Thursday, 5 October 2023

Committee on Public Petitions

Closure of Vital Health Services: Discussion (Resumed)

Photo of Mattie McGrathMattie McGrath (Tipperary, Independent) | Oireachtas source

I thank the Chairman. I appreciate his forbearance and his allowing me and the other Members to contribute early. I welcome our guests. I am not going to comment on the situation in the west; I will stick to St. Brigid's, if the Cathaoirleach does not mind. We have heard it all before. The facility, with its 16 beds, including three palliative care beds and respite beds, has been closed. We are not being given any coherent reasons for the closure. Reference has been made to the HIQA report of 2018, which stated the standards were not reached and to other reports issued thereafter. However, how could the premises be deemed suitable for a Covid step-down facility? It does not add up. It is not honest, transparent or anything else.

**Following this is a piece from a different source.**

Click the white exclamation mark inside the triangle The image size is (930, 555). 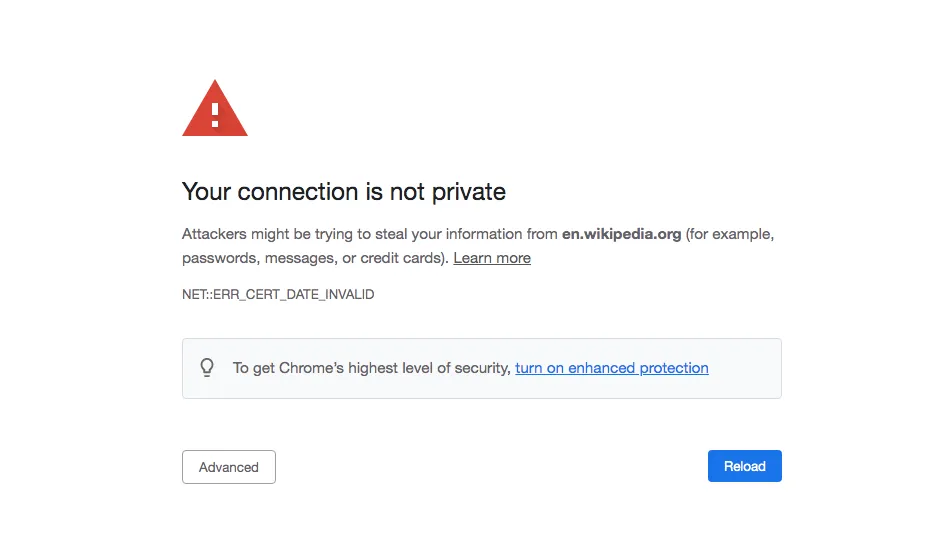pyautogui.click(x=215, y=115)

A colleague of mine, Councillor Kieran Bourke, came up here and met the Minister, Deputy Stephen Donnelly, with Deputy Cahill. I was not at the meeting. The Minister assured them that the facility would reopen after Covid. Then, all of a sudden, it was decided it was not suitable. If we cannot trust the word of a Minister given to a colleague face to face, who is running the Department of Health and the HSE? The councillor went home and told people in good faith what he was told by the Minister for Health. I met him that night. I was not at the meeting with the Minister - I was not asked to it - but that is what happened.

Mr. Ryan has mentioned that the staffing resource of St. Brigid's was needed to help out during Covid, and he also mentioned community services. There was heaps of room in the white elephant of a building beside it, or whatever you want to call it. It was three quarters empty. Why did the HSE have to make a community centre out of a wonderful, beautiful, well-managed facility? Mr. Ryan said it is of its time. Of course it is of its time but it has stood the test of time well and has been upgraded. There were renovations and fundraising by people, including the families that really benefited from it. We had a meeting last Monday week on palliative care beds for south Tipperary, specifically for Clonmel. One man broke down talking about his wife's last weeks in the hospice. There were top-class people there. If the HSE can pull those beds, as well as the other ones, where is the humanity and understanding? There was considerable fundraising at wakes and on various other occasions, and there were donation boxes. I am referring not only to families related to those receiving palliative care but to ordinary families whose loved ones spent their last days in the facility and who got respite through it. The money has not been returned to the fundraising committee. The last time we asked about it, we heard a mechanism was being devised to get it back. The community did not want it back; they wanted their hospital and beds.

Mr. Ryan's report today is just another whitewash job. There is no truth or honesty. The people need the facility. Three hospice beds are lost. Mr. Ryan mentioned that a 50-bed unit is under construction in Clonmel. We are told, to our horror, that it can have only one hospice bed and no ancillary room. There is one family room for all 50 patients. They will have the same right to access as the hospice care patient. It is an insult to the people of Clonmel. Having done considerable fundraising over the decades, they are furious. They have funds and are fundraising. If they only had rooms, they would kit them out themselves, as people have done all over the country in wonderful hospices. It is a whitewash – nothing but a tissue of untruths.